In 2002 I suddenly found myself with a lot of free time on my hands.
Since idle hands are said to be the devil’s playground, I figured this was as good a time as any to develop my very first proper web site. The HMVHumourList on the Web was launched in late 2002 as a simple, hand-created HTML version of the current incarnation of the joke mailing list I maintained. In time, the site grew beyond its hosting limitations, and I grew bored of it as interests moved elsewhere.
By the middle of 2008 the email format was abandoned in favour of a Google Group.
Interests having now settled to what was envisaged over a decade ago, that site as well as its own originators have been laid to rest in all their buggy glory:
Sure, in the grand scheme of things they’re just a bunch of jokes.

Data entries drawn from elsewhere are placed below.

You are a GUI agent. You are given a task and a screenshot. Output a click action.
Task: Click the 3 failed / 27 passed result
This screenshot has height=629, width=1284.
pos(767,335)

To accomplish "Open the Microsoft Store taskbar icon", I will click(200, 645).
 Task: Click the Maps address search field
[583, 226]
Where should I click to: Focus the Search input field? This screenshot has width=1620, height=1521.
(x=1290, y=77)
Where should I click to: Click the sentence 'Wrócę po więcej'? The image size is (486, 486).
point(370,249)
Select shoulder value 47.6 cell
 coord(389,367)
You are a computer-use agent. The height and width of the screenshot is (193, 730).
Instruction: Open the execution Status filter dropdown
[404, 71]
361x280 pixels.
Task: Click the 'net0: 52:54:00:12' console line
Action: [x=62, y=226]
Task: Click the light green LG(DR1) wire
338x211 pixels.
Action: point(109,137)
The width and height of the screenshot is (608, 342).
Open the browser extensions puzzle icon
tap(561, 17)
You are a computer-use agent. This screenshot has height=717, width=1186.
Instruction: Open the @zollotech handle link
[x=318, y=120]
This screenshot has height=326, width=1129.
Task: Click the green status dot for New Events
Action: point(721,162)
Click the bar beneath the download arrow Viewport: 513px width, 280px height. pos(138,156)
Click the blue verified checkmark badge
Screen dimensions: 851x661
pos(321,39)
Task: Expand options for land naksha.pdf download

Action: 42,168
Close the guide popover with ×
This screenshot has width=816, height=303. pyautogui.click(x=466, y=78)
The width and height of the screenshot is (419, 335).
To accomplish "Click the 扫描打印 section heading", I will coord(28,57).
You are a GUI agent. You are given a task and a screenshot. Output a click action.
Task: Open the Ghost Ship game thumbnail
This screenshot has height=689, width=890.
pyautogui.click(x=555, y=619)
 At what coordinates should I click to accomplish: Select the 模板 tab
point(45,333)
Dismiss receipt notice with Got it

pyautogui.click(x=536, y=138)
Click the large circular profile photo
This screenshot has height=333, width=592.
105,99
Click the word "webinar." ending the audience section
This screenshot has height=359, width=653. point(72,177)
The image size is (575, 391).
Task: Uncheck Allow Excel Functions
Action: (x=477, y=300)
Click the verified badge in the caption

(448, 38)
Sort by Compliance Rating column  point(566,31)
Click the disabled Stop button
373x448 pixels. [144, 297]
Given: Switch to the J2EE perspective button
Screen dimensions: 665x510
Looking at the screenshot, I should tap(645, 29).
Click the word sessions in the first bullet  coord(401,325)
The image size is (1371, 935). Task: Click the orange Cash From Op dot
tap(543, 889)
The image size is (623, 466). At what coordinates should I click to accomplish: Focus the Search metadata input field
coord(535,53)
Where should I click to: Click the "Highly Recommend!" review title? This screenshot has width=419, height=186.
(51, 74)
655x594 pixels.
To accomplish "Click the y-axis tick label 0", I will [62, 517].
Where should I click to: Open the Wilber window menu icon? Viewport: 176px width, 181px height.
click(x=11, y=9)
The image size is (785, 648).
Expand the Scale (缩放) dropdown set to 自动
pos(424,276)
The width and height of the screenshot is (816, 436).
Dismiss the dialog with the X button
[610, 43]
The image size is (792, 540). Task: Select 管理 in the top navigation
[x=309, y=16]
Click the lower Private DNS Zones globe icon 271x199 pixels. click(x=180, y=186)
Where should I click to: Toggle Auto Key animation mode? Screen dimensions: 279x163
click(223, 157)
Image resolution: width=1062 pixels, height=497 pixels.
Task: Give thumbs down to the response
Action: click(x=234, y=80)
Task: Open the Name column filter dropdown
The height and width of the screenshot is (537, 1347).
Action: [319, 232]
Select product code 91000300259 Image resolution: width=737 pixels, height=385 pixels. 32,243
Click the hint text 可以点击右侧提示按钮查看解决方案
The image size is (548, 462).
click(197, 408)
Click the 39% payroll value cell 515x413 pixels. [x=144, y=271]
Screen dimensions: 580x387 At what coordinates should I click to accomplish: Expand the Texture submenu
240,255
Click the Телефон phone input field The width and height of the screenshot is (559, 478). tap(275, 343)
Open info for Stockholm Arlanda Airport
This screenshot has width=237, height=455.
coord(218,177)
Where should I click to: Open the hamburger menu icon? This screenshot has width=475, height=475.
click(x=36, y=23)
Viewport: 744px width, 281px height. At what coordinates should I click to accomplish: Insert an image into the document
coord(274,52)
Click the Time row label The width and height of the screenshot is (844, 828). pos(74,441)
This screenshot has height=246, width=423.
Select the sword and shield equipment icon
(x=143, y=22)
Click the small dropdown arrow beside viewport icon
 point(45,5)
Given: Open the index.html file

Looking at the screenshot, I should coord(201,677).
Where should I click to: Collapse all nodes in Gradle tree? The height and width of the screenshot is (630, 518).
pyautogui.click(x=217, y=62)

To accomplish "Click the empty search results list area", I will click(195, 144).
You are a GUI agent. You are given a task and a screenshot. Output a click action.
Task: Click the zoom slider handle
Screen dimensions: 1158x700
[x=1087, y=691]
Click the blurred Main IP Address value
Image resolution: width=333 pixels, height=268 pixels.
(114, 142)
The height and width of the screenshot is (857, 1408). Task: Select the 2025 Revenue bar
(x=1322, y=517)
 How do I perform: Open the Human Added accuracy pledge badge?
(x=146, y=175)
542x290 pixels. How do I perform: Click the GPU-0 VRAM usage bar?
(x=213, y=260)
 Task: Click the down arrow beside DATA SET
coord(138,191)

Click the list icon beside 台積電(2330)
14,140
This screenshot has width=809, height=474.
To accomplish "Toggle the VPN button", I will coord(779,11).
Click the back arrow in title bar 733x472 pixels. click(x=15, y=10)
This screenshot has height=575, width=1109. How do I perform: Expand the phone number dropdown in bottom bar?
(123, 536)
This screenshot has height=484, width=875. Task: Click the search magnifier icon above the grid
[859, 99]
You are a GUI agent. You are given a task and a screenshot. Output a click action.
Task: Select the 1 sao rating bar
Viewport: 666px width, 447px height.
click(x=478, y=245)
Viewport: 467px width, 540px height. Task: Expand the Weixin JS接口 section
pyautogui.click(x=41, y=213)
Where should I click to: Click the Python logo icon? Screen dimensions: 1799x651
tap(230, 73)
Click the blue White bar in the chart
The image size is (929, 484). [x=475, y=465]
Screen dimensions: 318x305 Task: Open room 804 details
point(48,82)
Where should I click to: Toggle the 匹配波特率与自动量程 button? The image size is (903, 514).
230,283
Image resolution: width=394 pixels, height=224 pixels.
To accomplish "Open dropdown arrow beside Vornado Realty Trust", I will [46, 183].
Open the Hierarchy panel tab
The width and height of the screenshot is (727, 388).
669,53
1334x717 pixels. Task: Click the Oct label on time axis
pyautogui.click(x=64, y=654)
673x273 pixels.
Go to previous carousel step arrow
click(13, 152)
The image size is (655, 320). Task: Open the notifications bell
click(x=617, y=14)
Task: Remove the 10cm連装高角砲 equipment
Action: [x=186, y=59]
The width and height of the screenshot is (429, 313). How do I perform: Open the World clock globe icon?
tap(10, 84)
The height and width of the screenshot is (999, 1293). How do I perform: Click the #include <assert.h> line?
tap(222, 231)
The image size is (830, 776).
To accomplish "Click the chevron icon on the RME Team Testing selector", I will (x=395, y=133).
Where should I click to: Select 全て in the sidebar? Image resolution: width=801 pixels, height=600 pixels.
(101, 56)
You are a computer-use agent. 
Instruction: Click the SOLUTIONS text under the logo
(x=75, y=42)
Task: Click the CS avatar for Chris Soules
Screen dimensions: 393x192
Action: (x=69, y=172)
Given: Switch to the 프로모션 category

On the surface, it’s merely a sizeable collection of funnies — I will grant you that. And once you delve deeper into the annals of these shitty old jokes you will discover that many of them ain’t funny no more because, well, they’re old. Some have been re-told a million times.
Worse still is that most are dated to the extent that much of today’s audience won’t be able to grasp their relevance and context. They won’t always “get” it. Today’s readership won’t necessarily understand the situations described, the circumstances these progenitors find themselves in, or the geopolitical environment of the protagonist — let alone the technological status of the period.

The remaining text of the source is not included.